日本が豊かになるに従って、スポーツ界も変わってきた。スポーツ育成機関が高校から、クラブ、個人レッスンへとシフトしてきた。競泳、フィギュアスケート、シンクロナイズドスイミングでは、高校をスルーして、クラブ、個人レッスンで鍛えられた選手達が第一線で活躍している。
最近の野球界、サッカー界では、中学時代に名門クラブに属し、そこから有名高校に進学するという路線が形成されているらしい。少年野球名門クラブ(サッカースクール) ⇒ 野球(サッカー)有名高校 ⇒ プロ野球(Jリーグ) に身を投じるという道だ。
サッカーでは、この路線と平行して、Jリーグクラブのユースへと進む道もあるのだが、現時点の日本代表選手の経歴を調べると、サッカー有名高校からJリーグに進んだ選手で占められているという。サッカー選手の育成機関としては、高校の方が優れているのかもしれないが、日本ではサッカーの歴史が短いので、簡単には、結論付けられない。
さて、トリノ冬季五輪開催中のいま、日本人が最も関心をもっているフィギュアスケートは、お金がかかるスポーツの代名詞だ。個人コーチのレッスン料、衣装代、遠征費等々を庶民が負担することはできない。
冬季五輪は地球の一部の豊かな地域(=北)が独占するスポーツであり、その中でも、フィギュアスケートはお金がかかる代表格だ。筆者は、そんなフィギュアを好まない。

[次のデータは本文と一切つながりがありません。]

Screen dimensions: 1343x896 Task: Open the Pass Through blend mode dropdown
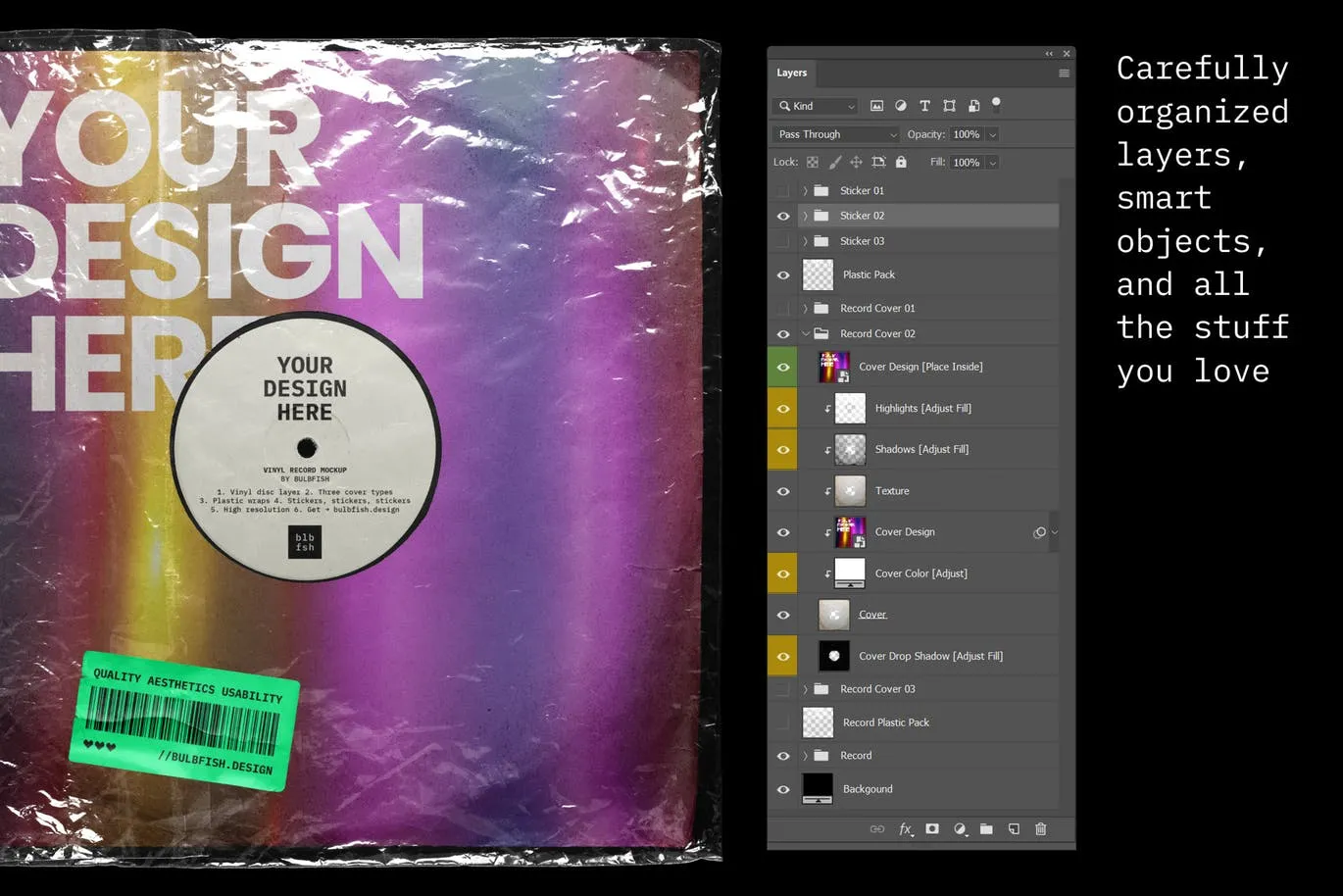(x=834, y=134)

お金のない庶民として、ひがみも手伝って、フィギュアスケートが大嫌いだ。
スラム街のストリートサッカーから巨額の富を稼ぎ出す有名選手に成り上がる――そんな、サッカー神話を痛快に思う。アルゼンチンサッカーを代表するクラブの1つ、ブエノスアイレスのボカは、成り上がり志向者の受け皿の代表だ。たとえば、引退しても問題児であり続けるマラドーナは、ボカの天才中の天才だ。ブラジルでも、大都市サンパウロのスラム街から大選手、有名選手が数多く輩出されている。MLB(野球)では、中南米の発展途上国の出身者が、主力となって頑張っている。アメリカのプロバスケットチームの第一号は、ニューヨークのハーレム地区で結成された。ハングリースポーツの代表はなんといっても、プロボクシングだろう。
サッカー、野球、バスケット、総合格闘技・・・には、野心とカネが渦巻いている。胡散臭さがエネルギーとなって、スポーツの周りに漂っている。ハングリー精神こそが、プロスポーツの源泉であり魅力だ。貧しい筆者は、カネモチしかできないスポーツは、大嫌いだ。